WORKING DATA
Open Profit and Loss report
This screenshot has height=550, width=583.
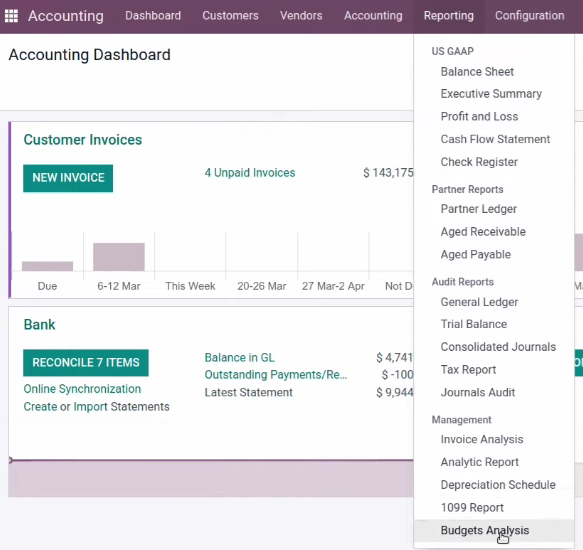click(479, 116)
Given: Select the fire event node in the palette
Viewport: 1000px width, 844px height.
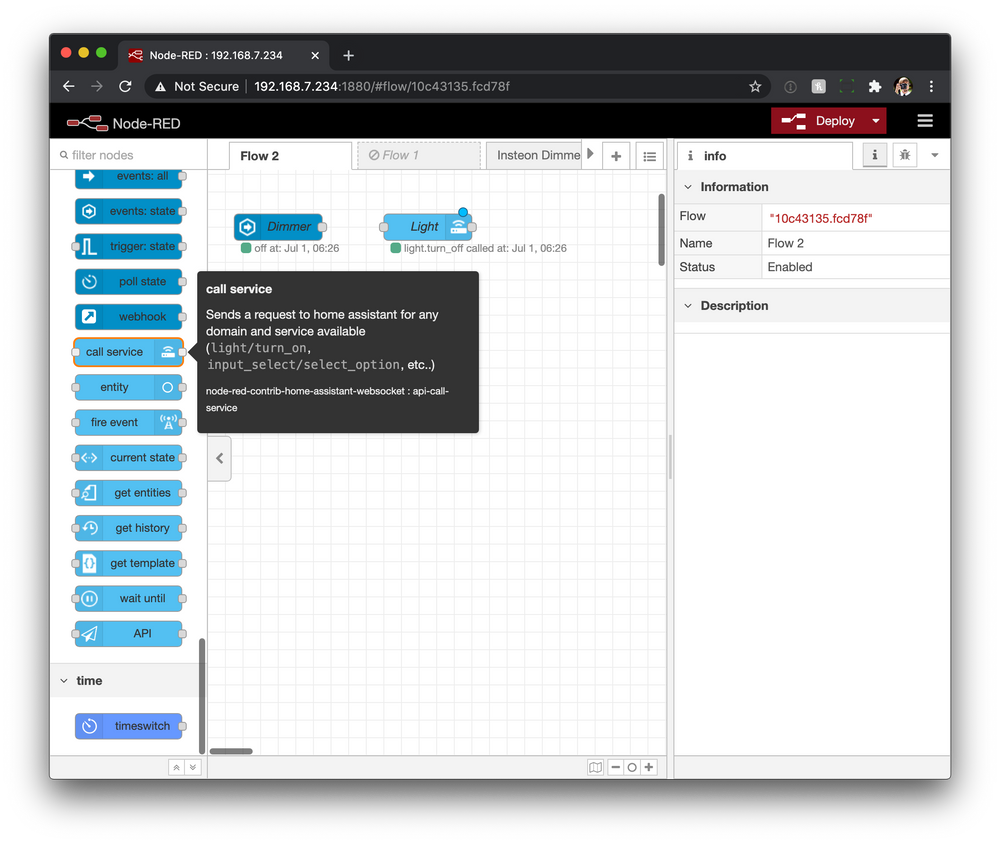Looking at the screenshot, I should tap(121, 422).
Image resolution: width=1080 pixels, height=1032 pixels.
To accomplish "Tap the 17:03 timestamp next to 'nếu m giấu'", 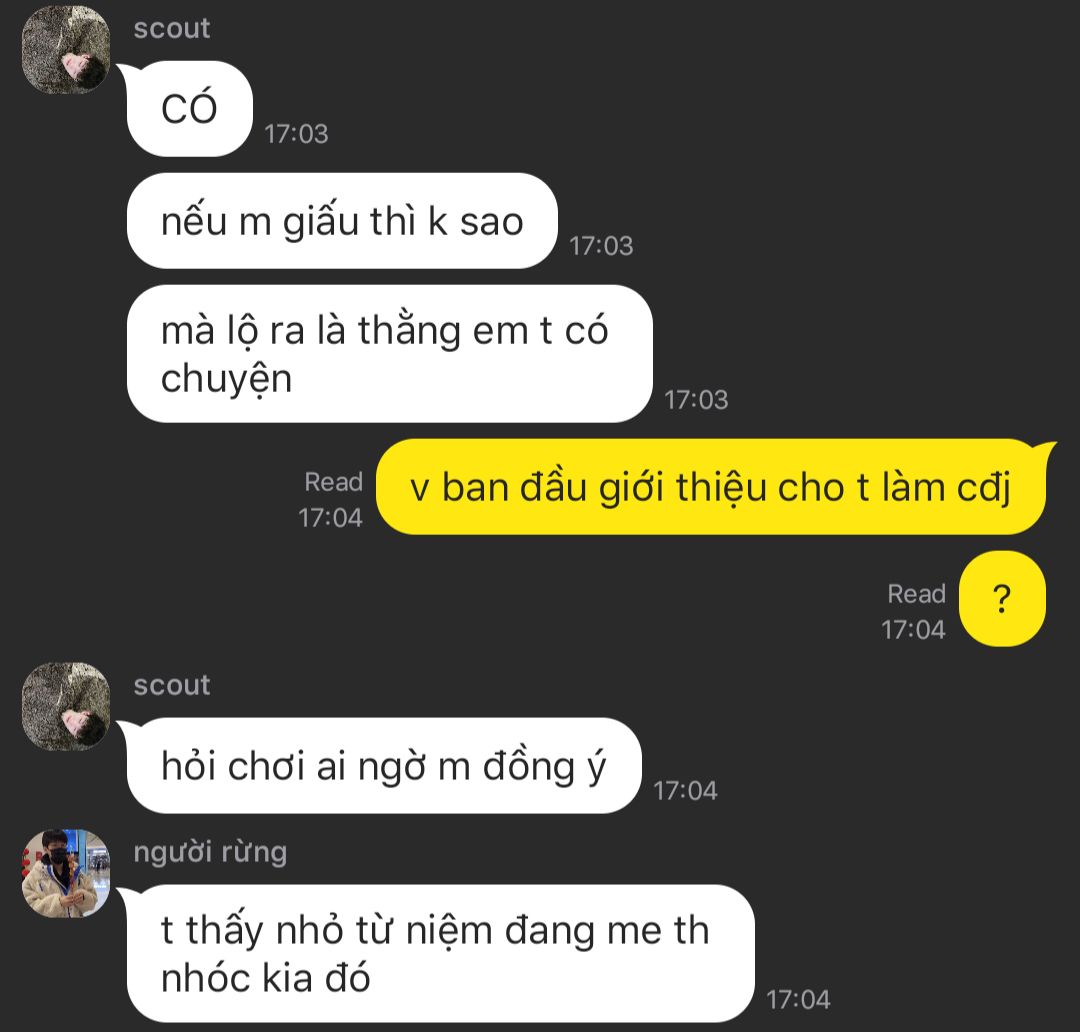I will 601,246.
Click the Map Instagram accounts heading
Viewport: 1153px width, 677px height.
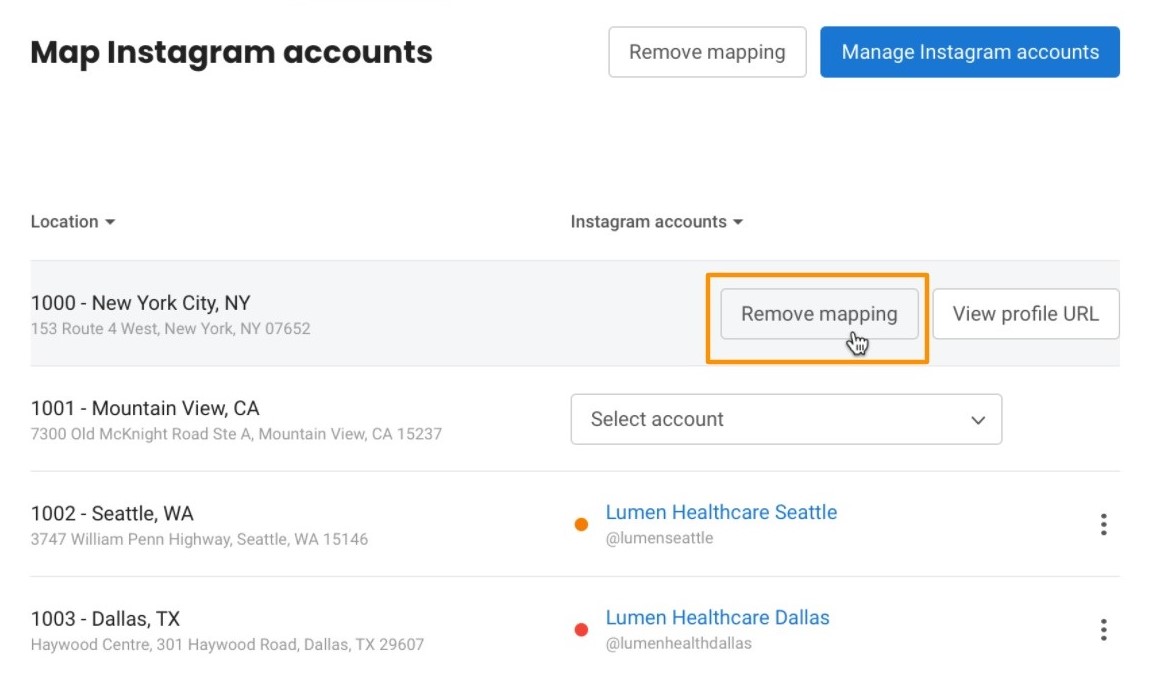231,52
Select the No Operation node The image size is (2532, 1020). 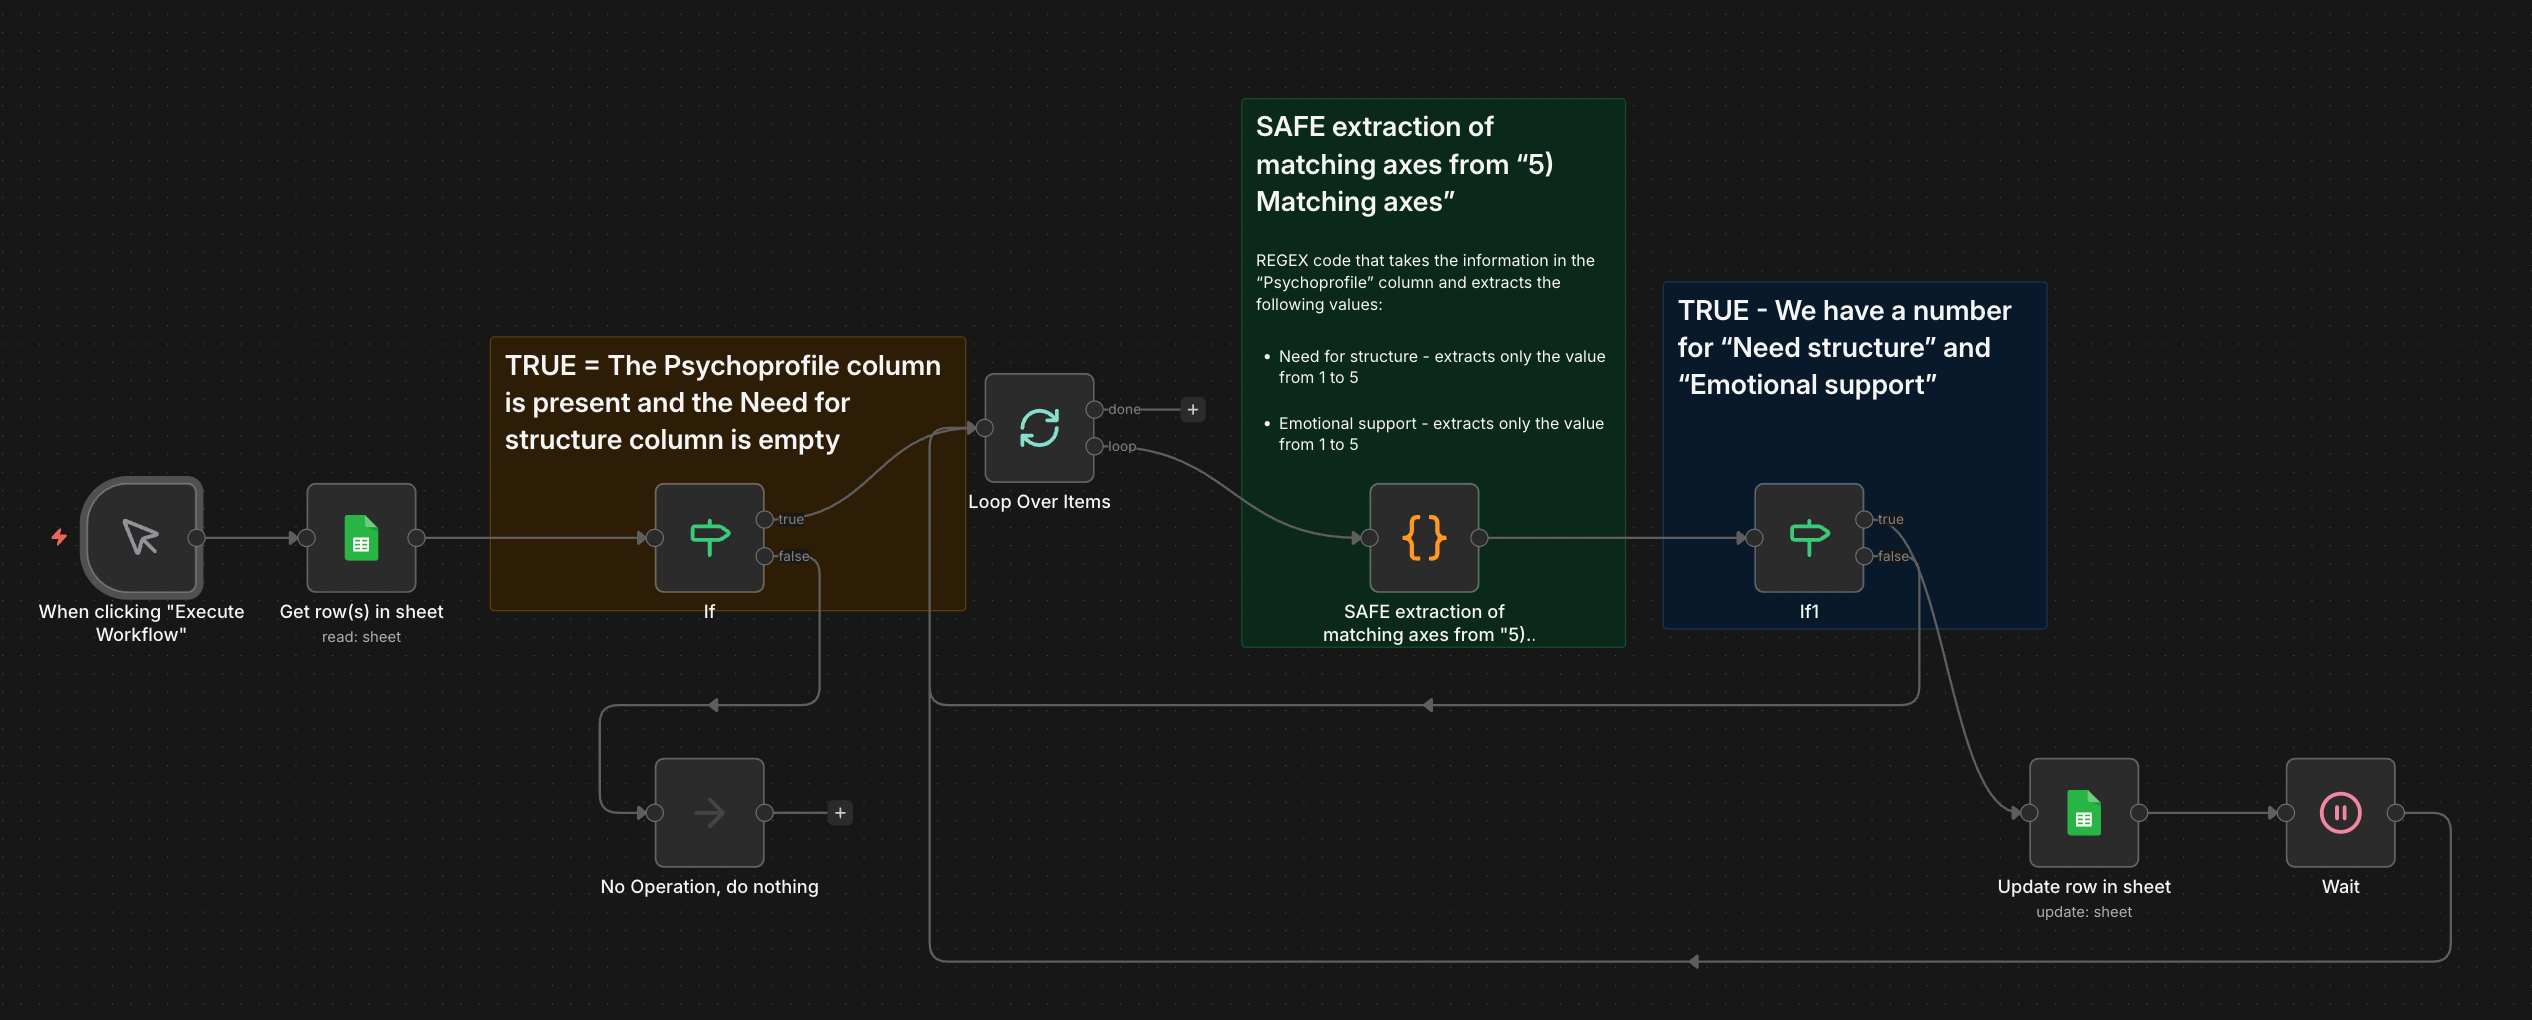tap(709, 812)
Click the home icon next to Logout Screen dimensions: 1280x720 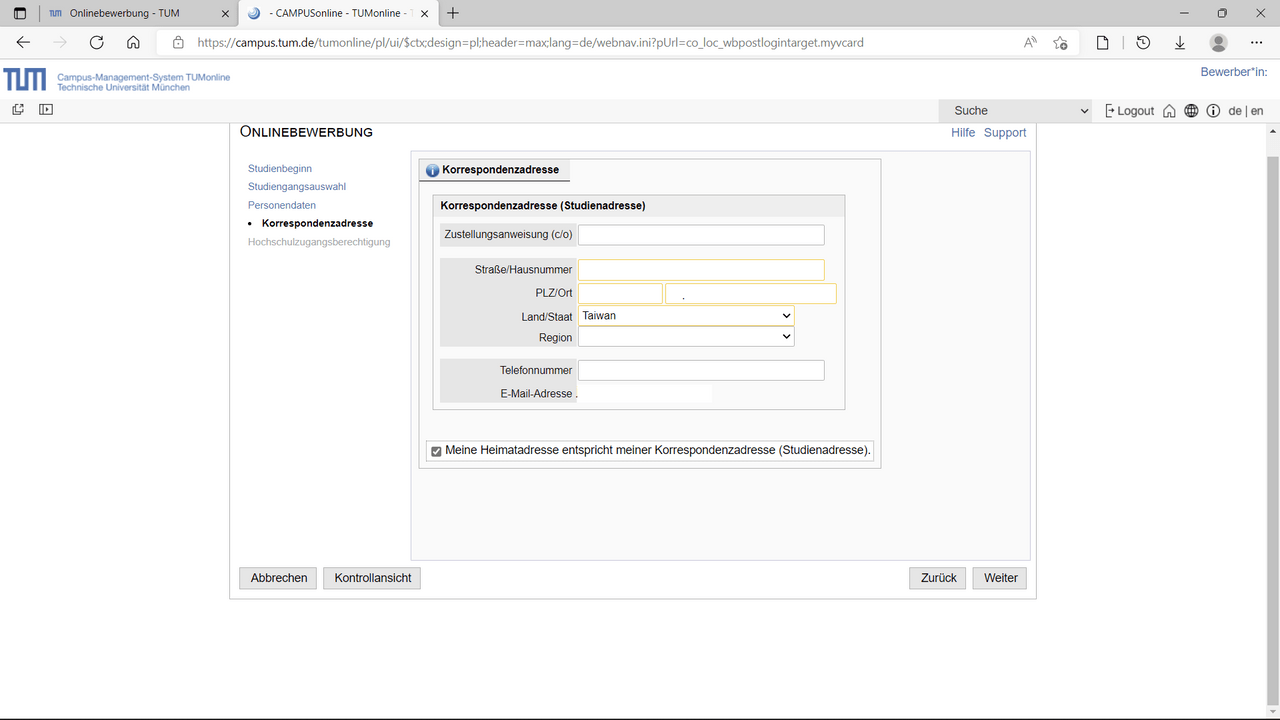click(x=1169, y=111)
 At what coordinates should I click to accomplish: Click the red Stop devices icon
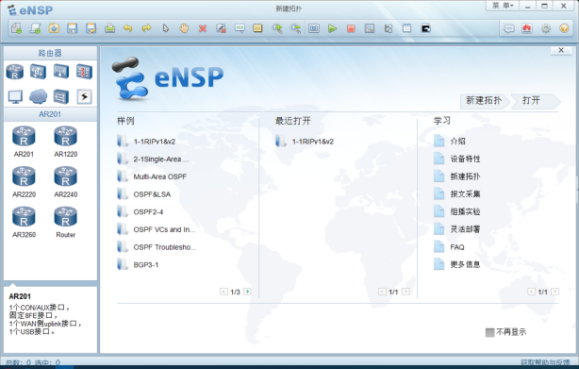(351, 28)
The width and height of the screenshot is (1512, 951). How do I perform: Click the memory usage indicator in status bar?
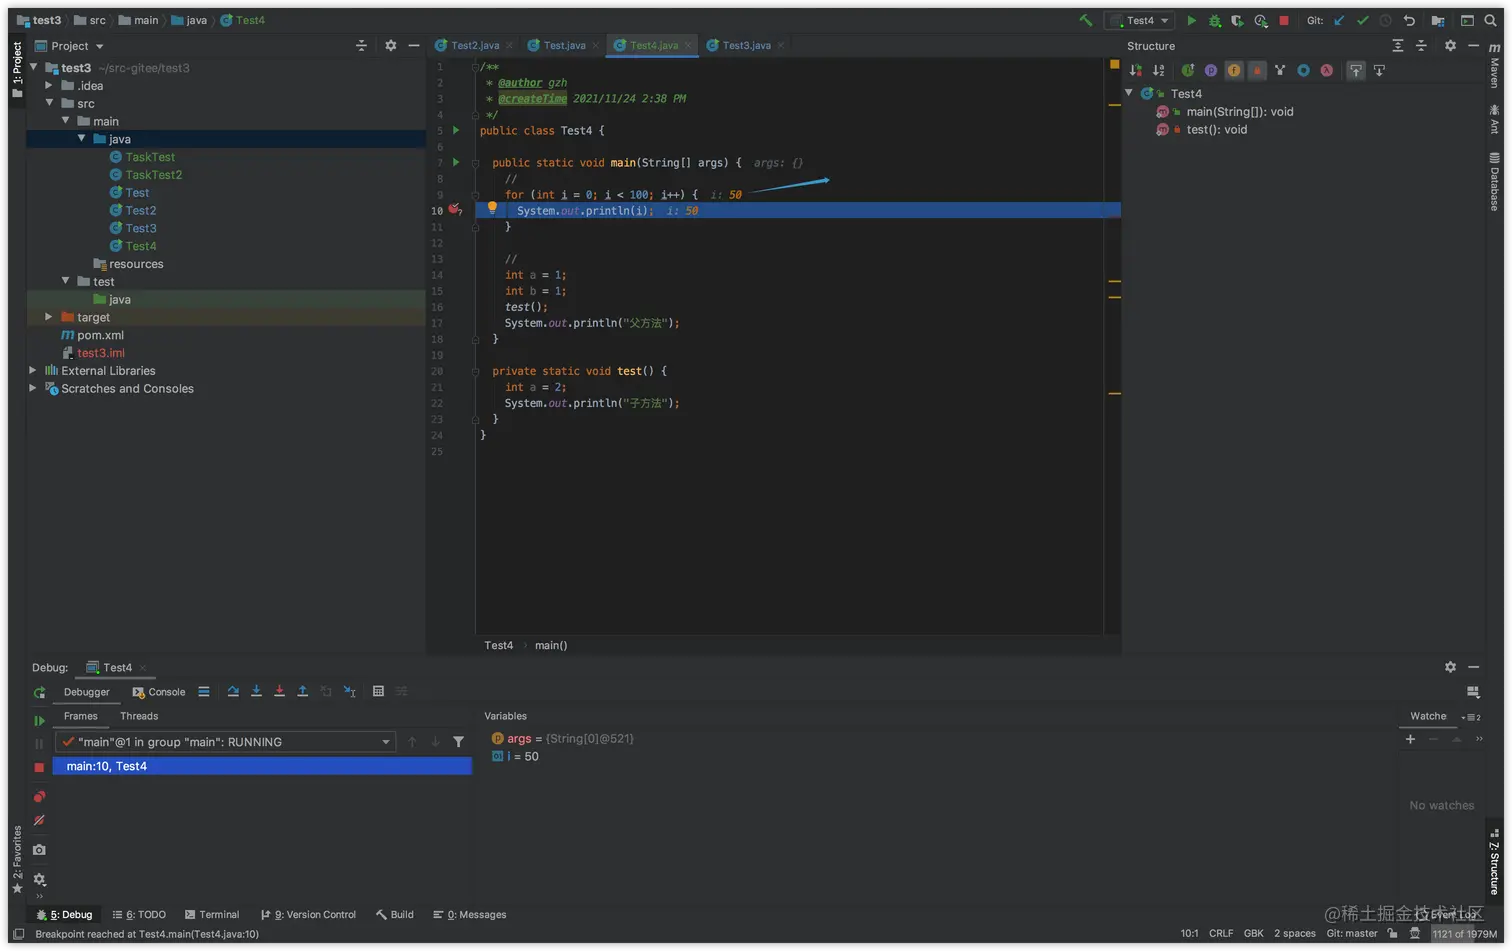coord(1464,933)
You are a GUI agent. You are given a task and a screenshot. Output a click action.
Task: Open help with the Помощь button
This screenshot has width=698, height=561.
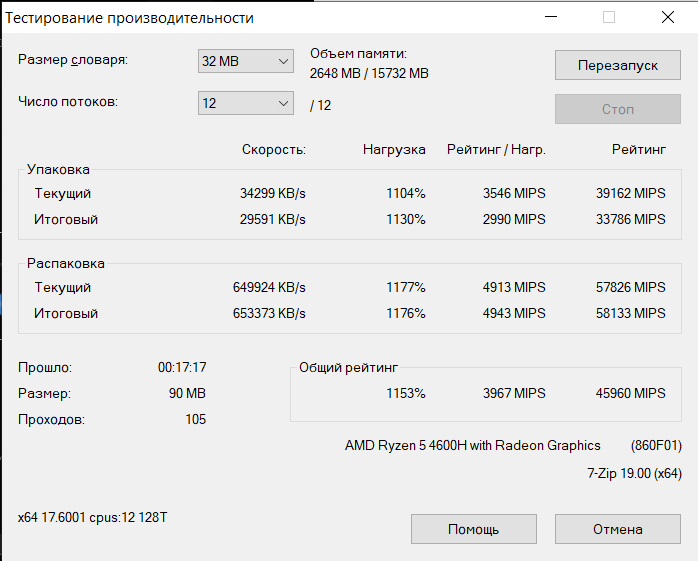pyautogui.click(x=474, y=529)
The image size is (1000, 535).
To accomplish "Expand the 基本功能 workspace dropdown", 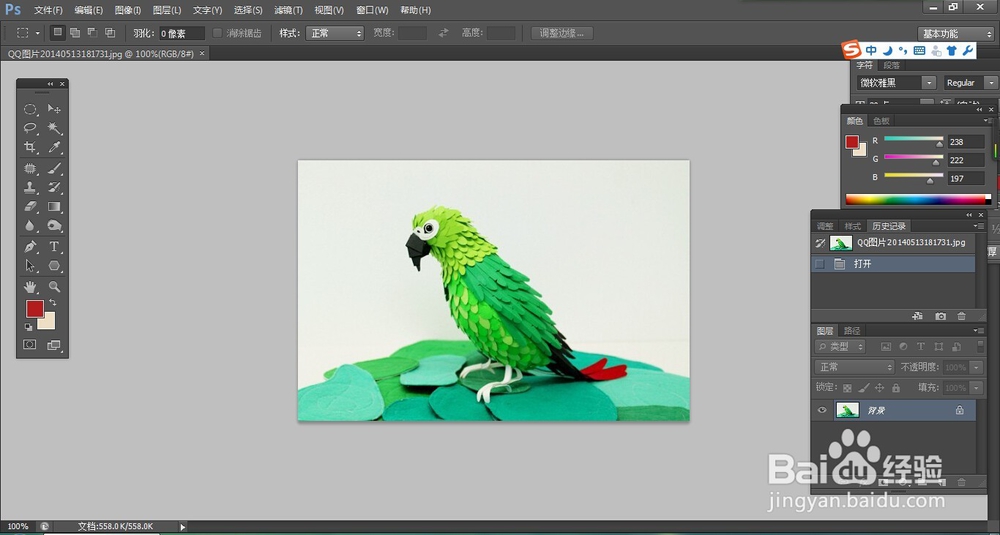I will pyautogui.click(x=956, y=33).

INSTRUCTIONS FOR THE TASK
When the entries above show the word "Open" in a line, copy that line out.

ANSWER
Open Profit and Loss report
Task: Open help with the Помощь button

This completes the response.